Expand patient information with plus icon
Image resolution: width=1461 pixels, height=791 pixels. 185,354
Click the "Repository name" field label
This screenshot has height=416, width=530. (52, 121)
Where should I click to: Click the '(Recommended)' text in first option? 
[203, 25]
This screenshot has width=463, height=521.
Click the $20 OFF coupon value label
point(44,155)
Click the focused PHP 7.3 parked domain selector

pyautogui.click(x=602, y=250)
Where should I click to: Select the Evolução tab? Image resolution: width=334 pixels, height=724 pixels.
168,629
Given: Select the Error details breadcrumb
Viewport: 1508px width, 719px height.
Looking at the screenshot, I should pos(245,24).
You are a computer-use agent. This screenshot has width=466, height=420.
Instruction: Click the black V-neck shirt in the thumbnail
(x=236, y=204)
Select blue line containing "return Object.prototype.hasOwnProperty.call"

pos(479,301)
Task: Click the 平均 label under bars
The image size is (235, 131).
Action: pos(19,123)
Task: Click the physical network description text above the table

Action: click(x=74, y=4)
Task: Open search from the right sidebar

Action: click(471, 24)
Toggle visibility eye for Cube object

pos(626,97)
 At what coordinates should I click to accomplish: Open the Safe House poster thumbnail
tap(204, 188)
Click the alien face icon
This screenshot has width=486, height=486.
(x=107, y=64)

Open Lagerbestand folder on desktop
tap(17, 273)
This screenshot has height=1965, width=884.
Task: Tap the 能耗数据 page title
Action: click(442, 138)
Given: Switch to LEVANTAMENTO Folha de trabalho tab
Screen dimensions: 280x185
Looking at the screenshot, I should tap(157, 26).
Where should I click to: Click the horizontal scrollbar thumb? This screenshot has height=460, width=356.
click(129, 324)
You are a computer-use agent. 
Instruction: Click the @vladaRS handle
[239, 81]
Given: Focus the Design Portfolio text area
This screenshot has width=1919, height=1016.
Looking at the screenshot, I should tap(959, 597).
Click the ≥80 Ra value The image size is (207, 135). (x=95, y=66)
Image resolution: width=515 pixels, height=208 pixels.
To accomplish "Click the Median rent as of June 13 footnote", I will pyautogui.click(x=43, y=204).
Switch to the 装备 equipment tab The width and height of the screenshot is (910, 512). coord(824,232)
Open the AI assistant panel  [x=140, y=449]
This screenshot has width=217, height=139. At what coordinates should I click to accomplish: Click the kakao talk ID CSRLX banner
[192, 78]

· · · · · · ·

What you are asked to do:
Each line in the entries above, starting at the line with "You are a computer-use agent. This" and ending at the line with "Task: Click the 平均 label under bars", is to be printed exactly, and only those lines.

Response to the task:
You are a computer-use agent. This screenshot has width=466, height=420.
Instruction: Click the black V-neck shirt in the thumbnail
(x=236, y=204)
Select blue line containing "return Object.prototype.hasOwnProperty.call"

pos(479,301)
Task: Click the 平均 label under bars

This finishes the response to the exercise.